This is an interesting discussion and I hope you don’t mind me both chipping in and following. @dannyvankooten - you look like you’re WAY more into this than I am. But I’m currently working out this exact same thing on my (much smaller and probably less viable) Kownter project. In fact, one of the reasons I’m building it is to see what can be done without cookies.

Some kind of aggregate flow between pages as @da2x suggests is pretty much the thinking that I came to . I don’t need to see individual’s paths if I can see the aggregate drop-off as people move through the user journey. In this post I attempted to explain this, saying: “we can still report the ratio of conversions against page views.”

OK, so there are probably some advanced cases where you want to know more than that but if you want that then you probably actually want GA, right?
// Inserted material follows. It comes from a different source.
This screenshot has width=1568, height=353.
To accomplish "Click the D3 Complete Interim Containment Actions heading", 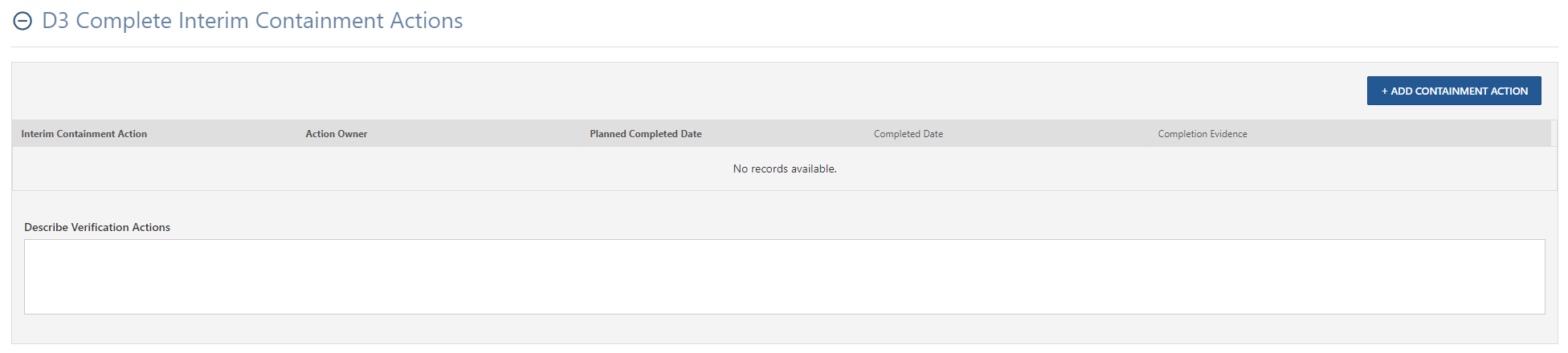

I’ve also been wondering if it makes sense, is useful, and is performant enough (server-side) to store a cookie, but to recycle it on each visit. And, if you do this, is it any more private than just setting a cookie and leaving it there? I’m not sure it is.

I am not actually convinced that a session ID is personally identifiable as there’s no reverse-lookup. If you were storing a session ID alongside an IP address then that would be different. I know GDPR says something about web-tokens, but I think what you/we are doing here is way within the spirit of GDPR.

Interested to see how this progresses.